第7話

「顔見せ?」

「はい。今日は他の子たちは歌練していて、私だけ抜けてここに来ているんです。プーさんのことは、軽く事情は話したんですけど、まだみんなに紹介してませんし」

 ビジネスパートナーとしての関係を築くためには、必要なプロセスだろう。顔も見たこともないような相手の言う事は、なかなか信じにくいだろうし。

「例のライブハウスで練習してるのか?」

「はい。昨晩、神岡さんから連絡をいただいて、急遽スタジオが空いたから練習しないかって声をかけてもらって・・・」

 早速、例の強権を発動しているようだ・・・。あの人、結構行動が早いんだよな。意外と仕事ができる人なのかもしれない。

「てことは、この後はライブハウスに行くのか?」

 大伴がここに一人で来たということは、おそらくこの後『顔見せ』とやらをライブハウスでするのだろう。俺が会ったことがあるのは大伴と石上だけで、あとの三人はライブで顔をみただけで直接的な繋がりはない。とは言っても名前と顔は一致するくらいにはわかるので、実際に会えば、さほど困惑はしないはずだ。最近のアイドルは構成員が多すぎて全員を把握するなど到底できないので、やはりアイドルは五人くらいが丁度いい。メンバーカラーとかもあるのだろうか。あるとするなら、五人分のペンライトを買わなくてはいけなくなる。

「はい。ご足労いただきますけど・・・」

「ああ、いいよ。それくらい」

 申し訳なさげに話す大伴に気を遣わせないように、努めて明るく受け応える。実際、口実でもないと店に篭りきりになってしまうので、たまの外出は外部からの刺激を受けるいい機会だ。

「ありがとうございます。では、行きましょうか」

「ああ。・・・っと、ちょっと外で待ってくれ」

 大伴が店を出るのを確認してから、店長に声をかける。出かける時は場所と帰る時間を伝えねば。

「店長ー。少し出かけますね」

 返事はない、ただの屍のようだ。・・・なんてことはなく、ただ単に聞こえていないだけなのだろう。そんな時は大抵、他の作業をしている。厨房のさらに奥、書斎がある部屋に足を進めると、何やら書き仕事に没頭する店長の姿が見えた。小窓から差し込む光に当てられている姿は、先程大友に戯れで言ったことを思い出させた。この世のものとは思えない神々しさに、つい声をかけるタイミングを逸してしまった。いまだにこの人に話しかけるということに躊躇を覚えてしまうが、おそらく誰もがこの光景を目にすれば、犯してはならない禁忌の領域に足を踏み入れるかのように錯覚するだろう。二、三度深呼吸をして、ようやっと腹が決まる。

「店長」

「ん?・・・ああ、あなたでしたか。何か用ですか?」

 ペンを置いて、こちらに向き直しながら答える店長。どんな時でも、会話をするときは必ず正面を向いた状態で話を聞いてくれる。注意しなければ気づかないほど些細だけれど慈愛に満ちた心配りが、今まで築き上げてきた店長の人望の厚さの根幹にあるのだろう。

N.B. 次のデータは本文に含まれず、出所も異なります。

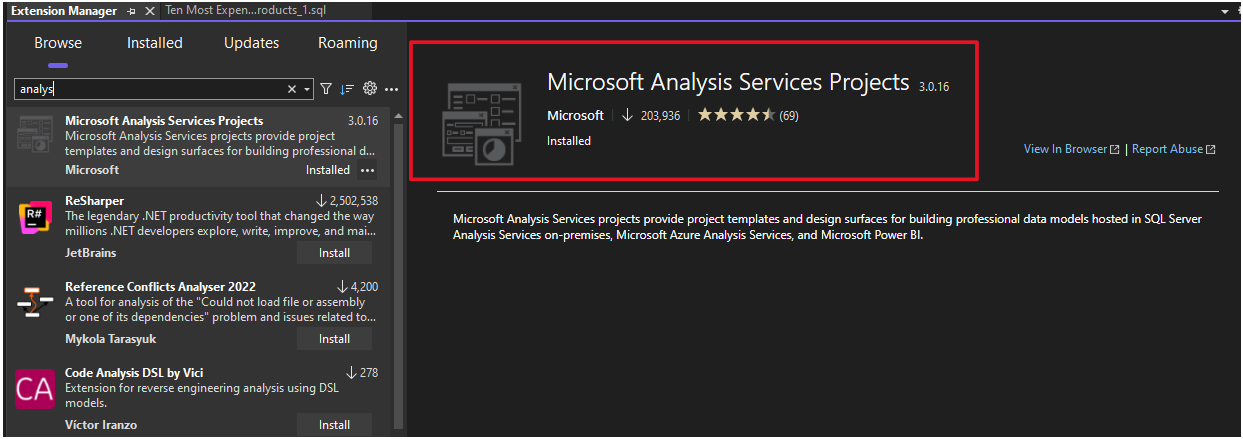Install Reference Conflicts Analyser 2022
Screen dimensions: 1243x439
(x=334, y=339)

「大伴と少し出掛けてきます。もしかしたら帰りは遅くなるかもしれないので、夕食は外で食べてきます」

 終わり時間が見えない仕事なので早めには帰れない想定をして、それを伝えると店長は何やら思案顔をしている。数秒考えた後に、パッと顔を上げた。

「そうですか。それなら、私も今日は外食しようと思います」

「え?」

「普段は自宅で食事することが多いですから、たまにはいいでしょう?」

 基本的には自炊を心がける我が家なので、外食、ましてや二人でなんて過去にも数回しかない。店長は何かと目立つ人なので、飲食店に行こうものなら声をかけられるに留まらず、ある店では『店長からお代は頂けない』と言って、タダ飯を半ば強要されるような対応をされたこともあった。その時の店長の申し訳なさそうな顔は、今でも鮮明に思い出せる。同じく自営業という分類で働く者として思うところがあったようで、その出来事があって以来、外食することもめっきり無くなった。義理や人情だけでは経営は成り立たないことは、店長が誰よりも知っている。それに、ある個人にだけ特別な対応を取っていると認識されることは、その店にとって大きなマイナスになりかねない。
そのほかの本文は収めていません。